Pseudo-AI: Why not use the real thing?
According to a Guardian piece on the West Coast tech scene last week, a large number of startups have allegedly discovered that human labour is cheaper and easier than building or implementing AI technology. Better yet, they’re employing people to do intensive manual labour, styling themselves as AI companies, and keeping it all a secret from their investors. The result is like a restored vintage car: on the outside, it’s shiny, and new, and fashioning the ‘AI’ epithet; on the inside, it’s outdated and unsustainable.
This is a strange kind of reverse of the famous ‘AI effect’. “AI is whatever hasn’t been done yet,” wrote Douglas Hofstadter about that well-known phenomenon, explaining people’s traditional reluctance to define any technology as AI or ‘real intelligence’ as soon as it actually works. Pseudo-AI is a new, obverse phenomenon: companies and business people hurriedly calling things AI when, quite clearly, they are not.
This is not a brand new phenomenon, either: in 2016, for example, Bloomberg highlighted the plight of the humans spending 12 hours a day pretending to be chatbots for calendar scheduling services such as X.ai and Clara.
There are two main problems to address here:
1) The technology exists – so use it! There is scalable, cost-effective AI technology on the market that can automate time-intensive and repetitive labour, reduce costs, and scale with business growth. It’s called Rainbird.
There’s no need for anyone to hire large numbers of staff to undertake manual work, and then lie about it as a way of claiming their technology is scalable and sustainable AI.
2) ‘Pseudo AI’ is deceptive and disingenuous – everything a technology company shouldn’t be.
Most people working in tech are well aware of the elusive jargon that can cloud the industry – at times it can resemble a sea of combobulating phraseologies, buzzwords and confusing pseudo-idioms. But when this shadowplay escalates into tech companies essentially disguising human labour as AI, a line is crossed. The last thing we need is more companies claiming to be or do something they’re not.

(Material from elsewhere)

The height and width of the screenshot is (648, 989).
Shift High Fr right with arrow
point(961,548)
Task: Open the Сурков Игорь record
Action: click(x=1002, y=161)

As with so many ethical quandaries brought up by AI, it comes down to transparency. People should be able to understand how the AI technology they use or benefit from works. At the very least, they shouldn’t be misled.

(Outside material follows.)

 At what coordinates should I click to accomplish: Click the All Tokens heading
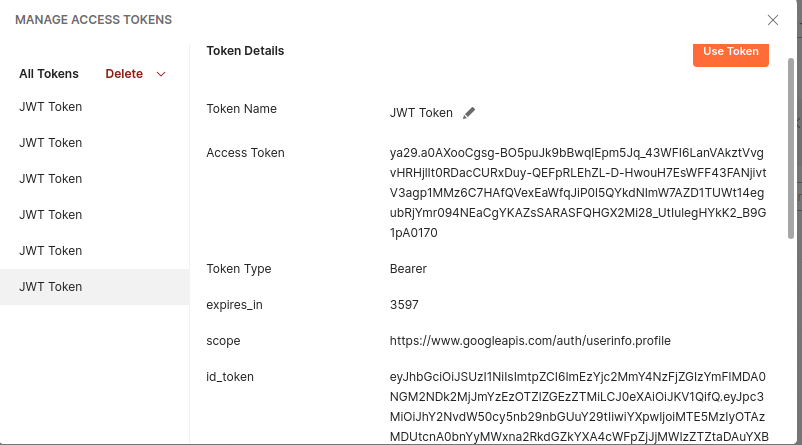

A similar theme arose when Google announced Google Duplex – a startlingly realistic virtual assistant pretending to human, complete with bumbling ‘ums’ and ‘ers’. The problem was that people wouldn’t be able to tell if they were talking to a person or a machine. The public outcry that followed demonstrated how much people value transparency. After the backlash, Google said its AI would identify itself to the humans it spoke to.
On the bright side, one thing you can say about pseudo-AI is that examples of functioning AI – transforming industries and improving lives – are so exciting that companies will play with the truth in order to be associated with it.
But it’s the ‘playing with the truth’ part that leaves a sour taste. One startup founder, of Woebot fame, called pseudo-AI the “‘Wizard of Oz’ design technique”. That figures: when the Wizard of Oz came out from behind his curtain to reveal himself as a fraud, the overriding feeling in a cinema in 1939 was one of disappointment.
Scalable, cost-effective AI technology is here, now. There’s no need to pretend otherwise.